Last Christmas, my six year old son came up with a brilliant plan.

If you can’t buy something in the shops… ask Father Christmas for it!

Some time ago, one of the major supermarkets made chocolate orange spread – spreadable chocolate orange! It became an instant favourite and we stockpiled a few jars.

Excited to be allowed to spread it on his toast one morning, our son was a little too hasty and dropped the last jar, cracking the bottle, spreading sticky chocolate everywhere. Trusting Mummy and Daddy completely, he was reassured that we would get a new jar and settled on something else for breakfast.

Alas, the supermarket had stopped producing it and we could not find anything like it anywhere else we looked. Over the next few weeks it became a minor obsession – a few other shops taunted us by making space for it on their shelves or listing it on their websites but the shelves were always empty and the websites always said that it was temporarily out of stock.

We told our son that the shops would bring it back soon and secretly hoped that his taste would fade away and be forgotten.

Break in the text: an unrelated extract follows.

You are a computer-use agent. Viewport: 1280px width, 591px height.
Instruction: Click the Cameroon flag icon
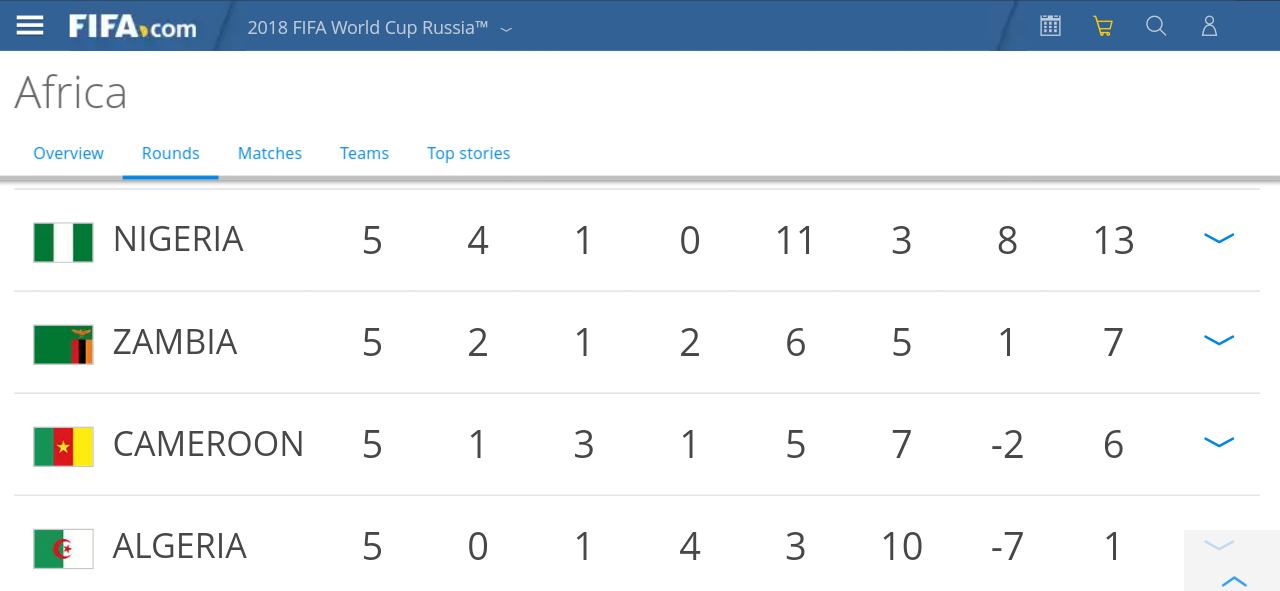click(63, 446)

Then came the day when he wrote his letter to Father Christmas. Top of the list, ‘Chocolate Orange Spread’.

When we asked about it, his logic was impeccable. Father Christmas does not use local shops, supermarkets or the internet. He has secret factories of magic elves at the North Pole who can make anything whenever he wants!

Let’s think about that logic for a moment…

Traditional, Inductive Science

Francis Bacon (1561–1626) was the first person to set out a systematic procedure that scientists should use to develop accurate theories of how the world works.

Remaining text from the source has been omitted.